"""

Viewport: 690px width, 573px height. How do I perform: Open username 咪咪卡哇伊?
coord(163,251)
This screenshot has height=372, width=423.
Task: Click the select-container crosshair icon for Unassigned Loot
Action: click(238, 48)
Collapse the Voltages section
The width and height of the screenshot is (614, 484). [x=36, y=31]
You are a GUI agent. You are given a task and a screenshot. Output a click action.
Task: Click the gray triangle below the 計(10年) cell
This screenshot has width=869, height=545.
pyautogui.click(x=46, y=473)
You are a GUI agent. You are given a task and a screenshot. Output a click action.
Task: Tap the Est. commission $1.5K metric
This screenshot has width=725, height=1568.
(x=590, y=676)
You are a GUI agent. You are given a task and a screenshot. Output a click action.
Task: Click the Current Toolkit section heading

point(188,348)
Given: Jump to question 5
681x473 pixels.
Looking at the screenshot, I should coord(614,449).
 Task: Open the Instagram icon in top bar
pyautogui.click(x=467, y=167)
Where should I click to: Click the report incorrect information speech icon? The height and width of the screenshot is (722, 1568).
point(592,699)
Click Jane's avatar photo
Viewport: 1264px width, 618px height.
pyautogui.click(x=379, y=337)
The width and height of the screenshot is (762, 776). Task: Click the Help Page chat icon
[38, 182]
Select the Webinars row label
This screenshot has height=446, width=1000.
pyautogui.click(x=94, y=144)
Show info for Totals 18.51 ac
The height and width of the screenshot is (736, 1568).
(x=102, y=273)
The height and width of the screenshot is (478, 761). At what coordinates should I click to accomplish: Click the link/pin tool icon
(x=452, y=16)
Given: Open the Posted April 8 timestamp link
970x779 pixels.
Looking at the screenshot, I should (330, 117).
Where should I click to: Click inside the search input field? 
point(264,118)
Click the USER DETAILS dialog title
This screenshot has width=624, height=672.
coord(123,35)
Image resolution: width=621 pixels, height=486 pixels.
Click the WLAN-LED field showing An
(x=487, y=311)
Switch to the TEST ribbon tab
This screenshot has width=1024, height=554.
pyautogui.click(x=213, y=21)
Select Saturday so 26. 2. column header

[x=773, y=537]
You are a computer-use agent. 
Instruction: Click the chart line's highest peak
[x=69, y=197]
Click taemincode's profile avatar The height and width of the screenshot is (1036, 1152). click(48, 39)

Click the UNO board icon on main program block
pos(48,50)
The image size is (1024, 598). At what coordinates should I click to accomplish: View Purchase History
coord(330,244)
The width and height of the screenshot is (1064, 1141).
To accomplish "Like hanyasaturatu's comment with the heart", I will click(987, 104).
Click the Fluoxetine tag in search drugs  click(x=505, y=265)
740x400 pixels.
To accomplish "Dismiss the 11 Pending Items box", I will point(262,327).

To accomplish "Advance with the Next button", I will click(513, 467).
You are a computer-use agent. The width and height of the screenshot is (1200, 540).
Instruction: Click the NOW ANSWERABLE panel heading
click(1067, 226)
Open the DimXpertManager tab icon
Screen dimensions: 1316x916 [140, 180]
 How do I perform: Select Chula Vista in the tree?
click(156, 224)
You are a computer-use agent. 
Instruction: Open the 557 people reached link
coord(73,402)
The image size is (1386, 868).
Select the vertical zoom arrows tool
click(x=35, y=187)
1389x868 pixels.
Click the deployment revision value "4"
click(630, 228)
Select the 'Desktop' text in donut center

"""

▸ **EXERCISE PROMPT**
Starting at the line that contains "Instruction: Click the NOW", transcribe every line through the last line of the entries above, exactly, and nothing else.

▸ **RESULT OF THIS EXERCISE**
Instruction: Click the NOW ANSWERABLE panel heading
click(1067, 226)
Open the DimXpertManager tab icon
Screen dimensions: 1316x916 [140, 180]
 How do I perform: Select Chula Vista in the tree?
click(156, 224)
You are a computer-use agent. 
Instruction: Open the 557 people reached link
coord(73,402)
The image size is (1386, 868).
Select the vertical zoom arrows tool
click(x=35, y=187)
1389x868 pixels.
Click the deployment revision value "4"
click(630, 228)
Select the 'Desktop' text in donut center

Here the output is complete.